Classic car fans and owners alike gathered at Will Rogers Elementary School this past Saturday for the Pico Youth & Family Center’s West Lost Unity Car Show, featuring over 100 classic automobiles.
“We are hosting the Unity Classic Car Show to bring awareness to the community that Chicano/Latino culture still thrives in West Los Angeles,” said Charlie Chacon, director of L.A. Chicano culture documentary “West Los,” which co-sponsored the event. “Through this family-friendly event we plan to educate and inspire everyone, but especially our youth, to have pride in our culture and to contribute to the continuation of this beautiful art form that we know as lowrider culture,” he said.

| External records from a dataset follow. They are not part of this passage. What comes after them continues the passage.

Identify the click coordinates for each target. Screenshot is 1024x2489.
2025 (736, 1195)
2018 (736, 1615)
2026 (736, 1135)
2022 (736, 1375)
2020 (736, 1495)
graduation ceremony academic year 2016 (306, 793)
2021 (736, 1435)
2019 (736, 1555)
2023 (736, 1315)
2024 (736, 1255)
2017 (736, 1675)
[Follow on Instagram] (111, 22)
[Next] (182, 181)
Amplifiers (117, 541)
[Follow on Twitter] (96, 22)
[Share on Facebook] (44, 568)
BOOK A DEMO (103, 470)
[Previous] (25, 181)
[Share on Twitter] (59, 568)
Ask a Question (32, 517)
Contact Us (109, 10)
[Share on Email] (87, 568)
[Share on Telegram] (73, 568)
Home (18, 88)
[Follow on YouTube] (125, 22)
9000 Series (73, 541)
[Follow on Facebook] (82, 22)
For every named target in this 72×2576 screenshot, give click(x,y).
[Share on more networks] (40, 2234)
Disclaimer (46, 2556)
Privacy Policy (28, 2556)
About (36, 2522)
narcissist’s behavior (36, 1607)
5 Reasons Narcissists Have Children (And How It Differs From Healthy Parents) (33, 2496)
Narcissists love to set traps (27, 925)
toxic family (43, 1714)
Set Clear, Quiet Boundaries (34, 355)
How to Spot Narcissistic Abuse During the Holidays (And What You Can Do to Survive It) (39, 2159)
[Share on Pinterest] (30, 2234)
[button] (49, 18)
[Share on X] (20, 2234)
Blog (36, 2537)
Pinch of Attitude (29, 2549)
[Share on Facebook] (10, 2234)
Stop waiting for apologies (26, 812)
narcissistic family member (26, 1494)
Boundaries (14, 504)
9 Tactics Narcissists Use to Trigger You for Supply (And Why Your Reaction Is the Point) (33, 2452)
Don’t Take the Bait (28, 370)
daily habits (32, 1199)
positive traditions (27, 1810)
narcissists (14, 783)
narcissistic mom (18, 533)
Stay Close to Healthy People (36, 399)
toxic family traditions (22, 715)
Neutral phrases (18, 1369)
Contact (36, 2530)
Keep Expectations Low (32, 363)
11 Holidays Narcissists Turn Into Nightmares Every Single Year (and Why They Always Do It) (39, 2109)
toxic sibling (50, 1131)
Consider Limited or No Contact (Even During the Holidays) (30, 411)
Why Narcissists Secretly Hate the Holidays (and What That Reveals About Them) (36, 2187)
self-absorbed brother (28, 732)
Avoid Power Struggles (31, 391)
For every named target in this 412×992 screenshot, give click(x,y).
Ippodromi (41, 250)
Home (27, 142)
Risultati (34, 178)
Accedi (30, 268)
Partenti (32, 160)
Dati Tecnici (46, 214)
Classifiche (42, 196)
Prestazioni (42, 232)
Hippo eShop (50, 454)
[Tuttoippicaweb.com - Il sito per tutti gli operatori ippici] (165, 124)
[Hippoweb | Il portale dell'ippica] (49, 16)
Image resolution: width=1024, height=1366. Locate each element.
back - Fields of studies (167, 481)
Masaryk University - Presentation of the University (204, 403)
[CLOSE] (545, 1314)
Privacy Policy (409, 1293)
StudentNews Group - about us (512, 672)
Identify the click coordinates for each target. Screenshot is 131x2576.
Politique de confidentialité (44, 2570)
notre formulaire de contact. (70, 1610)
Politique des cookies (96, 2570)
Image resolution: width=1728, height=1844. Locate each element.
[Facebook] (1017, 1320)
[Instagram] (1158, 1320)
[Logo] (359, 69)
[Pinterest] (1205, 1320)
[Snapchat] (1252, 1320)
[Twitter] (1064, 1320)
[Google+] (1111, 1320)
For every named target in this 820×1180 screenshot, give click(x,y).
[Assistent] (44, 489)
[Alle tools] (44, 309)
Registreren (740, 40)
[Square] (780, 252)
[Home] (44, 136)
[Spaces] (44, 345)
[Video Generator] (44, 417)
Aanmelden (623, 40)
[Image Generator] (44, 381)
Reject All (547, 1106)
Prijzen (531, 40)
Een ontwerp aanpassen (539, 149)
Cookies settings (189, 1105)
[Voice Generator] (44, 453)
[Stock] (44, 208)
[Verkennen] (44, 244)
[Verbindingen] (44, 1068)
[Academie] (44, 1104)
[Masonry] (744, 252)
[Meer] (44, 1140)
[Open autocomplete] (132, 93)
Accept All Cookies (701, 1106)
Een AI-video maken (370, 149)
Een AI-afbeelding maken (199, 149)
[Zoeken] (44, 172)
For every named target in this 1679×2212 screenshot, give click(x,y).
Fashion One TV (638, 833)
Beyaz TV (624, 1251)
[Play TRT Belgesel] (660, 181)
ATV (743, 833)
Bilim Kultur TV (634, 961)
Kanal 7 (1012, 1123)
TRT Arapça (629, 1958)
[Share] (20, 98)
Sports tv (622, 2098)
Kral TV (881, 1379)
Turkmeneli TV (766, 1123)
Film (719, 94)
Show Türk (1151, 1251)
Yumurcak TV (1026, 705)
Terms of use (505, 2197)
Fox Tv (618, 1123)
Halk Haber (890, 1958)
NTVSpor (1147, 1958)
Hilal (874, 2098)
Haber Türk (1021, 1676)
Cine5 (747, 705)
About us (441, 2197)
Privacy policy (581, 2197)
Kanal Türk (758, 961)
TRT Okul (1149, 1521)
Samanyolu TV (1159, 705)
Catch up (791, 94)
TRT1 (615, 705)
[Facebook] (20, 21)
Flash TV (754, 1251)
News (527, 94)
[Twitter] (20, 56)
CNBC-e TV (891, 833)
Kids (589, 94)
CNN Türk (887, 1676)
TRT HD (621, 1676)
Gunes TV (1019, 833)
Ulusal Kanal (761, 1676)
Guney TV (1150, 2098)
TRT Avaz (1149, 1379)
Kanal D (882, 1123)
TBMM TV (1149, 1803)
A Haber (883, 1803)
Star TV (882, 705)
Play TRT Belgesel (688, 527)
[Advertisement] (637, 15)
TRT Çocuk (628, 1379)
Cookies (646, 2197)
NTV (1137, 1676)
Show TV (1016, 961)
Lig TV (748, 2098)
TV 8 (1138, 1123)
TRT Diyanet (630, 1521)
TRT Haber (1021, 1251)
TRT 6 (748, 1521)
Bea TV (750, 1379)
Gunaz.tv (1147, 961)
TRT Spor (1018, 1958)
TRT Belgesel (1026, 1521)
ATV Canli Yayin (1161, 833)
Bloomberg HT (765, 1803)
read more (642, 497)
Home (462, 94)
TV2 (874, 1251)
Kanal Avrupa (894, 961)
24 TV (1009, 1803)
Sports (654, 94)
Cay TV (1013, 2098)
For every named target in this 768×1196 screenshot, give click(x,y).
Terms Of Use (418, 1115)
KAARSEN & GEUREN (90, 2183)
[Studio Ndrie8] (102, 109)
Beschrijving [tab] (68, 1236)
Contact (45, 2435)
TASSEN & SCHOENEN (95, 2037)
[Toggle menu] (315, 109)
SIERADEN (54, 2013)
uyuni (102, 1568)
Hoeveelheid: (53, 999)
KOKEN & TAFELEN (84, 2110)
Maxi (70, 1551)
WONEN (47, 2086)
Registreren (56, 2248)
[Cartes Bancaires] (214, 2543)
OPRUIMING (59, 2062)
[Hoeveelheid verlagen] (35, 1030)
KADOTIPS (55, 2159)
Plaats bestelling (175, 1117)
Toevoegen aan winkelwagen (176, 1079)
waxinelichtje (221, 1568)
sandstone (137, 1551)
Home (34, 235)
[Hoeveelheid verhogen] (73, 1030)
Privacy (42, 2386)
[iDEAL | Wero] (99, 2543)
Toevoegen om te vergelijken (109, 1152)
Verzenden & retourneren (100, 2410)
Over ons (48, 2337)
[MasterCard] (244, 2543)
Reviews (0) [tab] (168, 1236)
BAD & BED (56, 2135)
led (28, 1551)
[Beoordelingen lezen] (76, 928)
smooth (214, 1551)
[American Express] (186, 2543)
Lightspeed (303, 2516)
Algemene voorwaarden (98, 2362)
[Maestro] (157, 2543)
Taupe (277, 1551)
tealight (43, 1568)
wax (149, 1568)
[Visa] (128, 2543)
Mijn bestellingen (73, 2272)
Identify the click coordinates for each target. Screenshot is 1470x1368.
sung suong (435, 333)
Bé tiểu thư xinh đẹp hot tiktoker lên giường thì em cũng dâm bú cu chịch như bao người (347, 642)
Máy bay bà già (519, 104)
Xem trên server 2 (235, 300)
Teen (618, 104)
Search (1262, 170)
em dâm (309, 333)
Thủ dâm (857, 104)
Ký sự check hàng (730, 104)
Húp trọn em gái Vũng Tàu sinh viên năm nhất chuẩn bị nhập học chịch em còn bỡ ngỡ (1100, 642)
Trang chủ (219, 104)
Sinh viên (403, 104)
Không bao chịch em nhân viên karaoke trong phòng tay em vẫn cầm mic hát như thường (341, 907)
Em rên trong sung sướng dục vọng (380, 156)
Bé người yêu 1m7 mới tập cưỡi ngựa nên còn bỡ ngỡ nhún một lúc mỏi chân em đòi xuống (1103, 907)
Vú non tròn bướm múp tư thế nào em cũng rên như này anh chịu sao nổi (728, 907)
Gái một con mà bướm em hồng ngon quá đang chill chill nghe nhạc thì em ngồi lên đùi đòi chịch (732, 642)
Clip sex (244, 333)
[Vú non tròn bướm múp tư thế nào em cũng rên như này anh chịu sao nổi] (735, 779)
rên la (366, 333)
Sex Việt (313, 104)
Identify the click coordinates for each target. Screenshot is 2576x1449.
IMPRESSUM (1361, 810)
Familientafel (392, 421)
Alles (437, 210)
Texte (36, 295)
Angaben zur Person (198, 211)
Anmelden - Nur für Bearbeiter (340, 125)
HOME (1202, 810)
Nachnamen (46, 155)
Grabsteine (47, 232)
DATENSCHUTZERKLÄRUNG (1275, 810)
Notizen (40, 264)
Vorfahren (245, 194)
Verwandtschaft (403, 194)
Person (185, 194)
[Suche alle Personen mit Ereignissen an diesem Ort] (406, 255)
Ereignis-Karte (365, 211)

Funds raised at the car show will be used to aid youth services and events that promote Chicano and Latino culture.
Alongside its display of classic cars, the event featured local food stands and food trucks, as well as multiple DJs and a performance by Mayaztek. Before the end of the day, trophies were given out to the cars determined by a team of judges to be Best in Show. Awards were divided by decade, spanning the 1930s-60s, with a separate category for trucks.
Mario Banda, who grew up in Santa Monica and West L.A., was showcasing a Pontiac Grand Prix he has owned since 1983, when he was in high school.
“Since I was a kid I’ve always had a passion for cars,” Banda said.
Sigi Aguirre, who was showing his 1964 Chevy Malibu, has also been interested in cars for most of his life. He worked on his first motor at 12 years old. The Chevy Malibu has been in his family since 1978.
“I love classic cars and lowriders,” said Aguirre.